The IOC, the IOC Athletes’ Commission (AC) and Olympic partners have all increased their efforts to offer athletes a series of programmes and tools to help them recognise and tackle mental health issues.

IOC Mentally Fit Helpline

The latest service developed for athletes attending the Olympic and Paralympic Games Tokyo 2020 and the Olympic and Paralympic Winter Games Beijing 2022 is the Mentally Fit Helpline.

Staffed by expert counsellors who can provide help, advice and support in over 70 languages, the helpline offers 24-hour support, structured short-term counselling, practical support and, if needed, guidance to the appropriate IOC reporting mechanisms in the case of harassment and/or abuse. The service is free to use, and can be accessed via phone, email, instant messaging or the iConnectYou app.

Athlete365 #MentallyFit campaing

Athlete365: leading the way on athletes’ mental health

In a survey launched by the IOC AC in 2020, 32 per cent of the 4,000 athletes and entourage members who responded said that mental health was the biggest challenge they were currently facing.

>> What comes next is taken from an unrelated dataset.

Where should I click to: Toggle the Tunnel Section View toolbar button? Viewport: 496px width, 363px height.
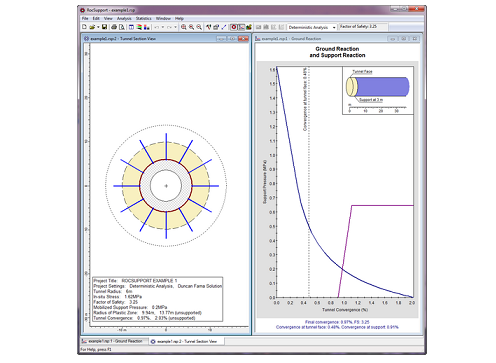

The IOC has taken this feedback on board and subsequently developed a number of extra resources to support athletes.

A number of resources are regularly made available to athletes and their entourages on the Athlete365 community, where in-depth advice from medical professionals and performance managers can be found, together with past and present Olympians sharing their own experience and tips on well-being.

A series of webinars for athletes has also been organised to help them cope with the restrictions linked to the COVID-19 pandemic.

Additionally, the two most recent editions of the International Athletes’ Forum (IAF) in 2019 and 2021 saw an increased emphasis on discussions around athlete mental health, with dedicated panel discussions involving high-profile athletes and IOC AC members such as Lindsey Vonn and Abhinav Bhindra.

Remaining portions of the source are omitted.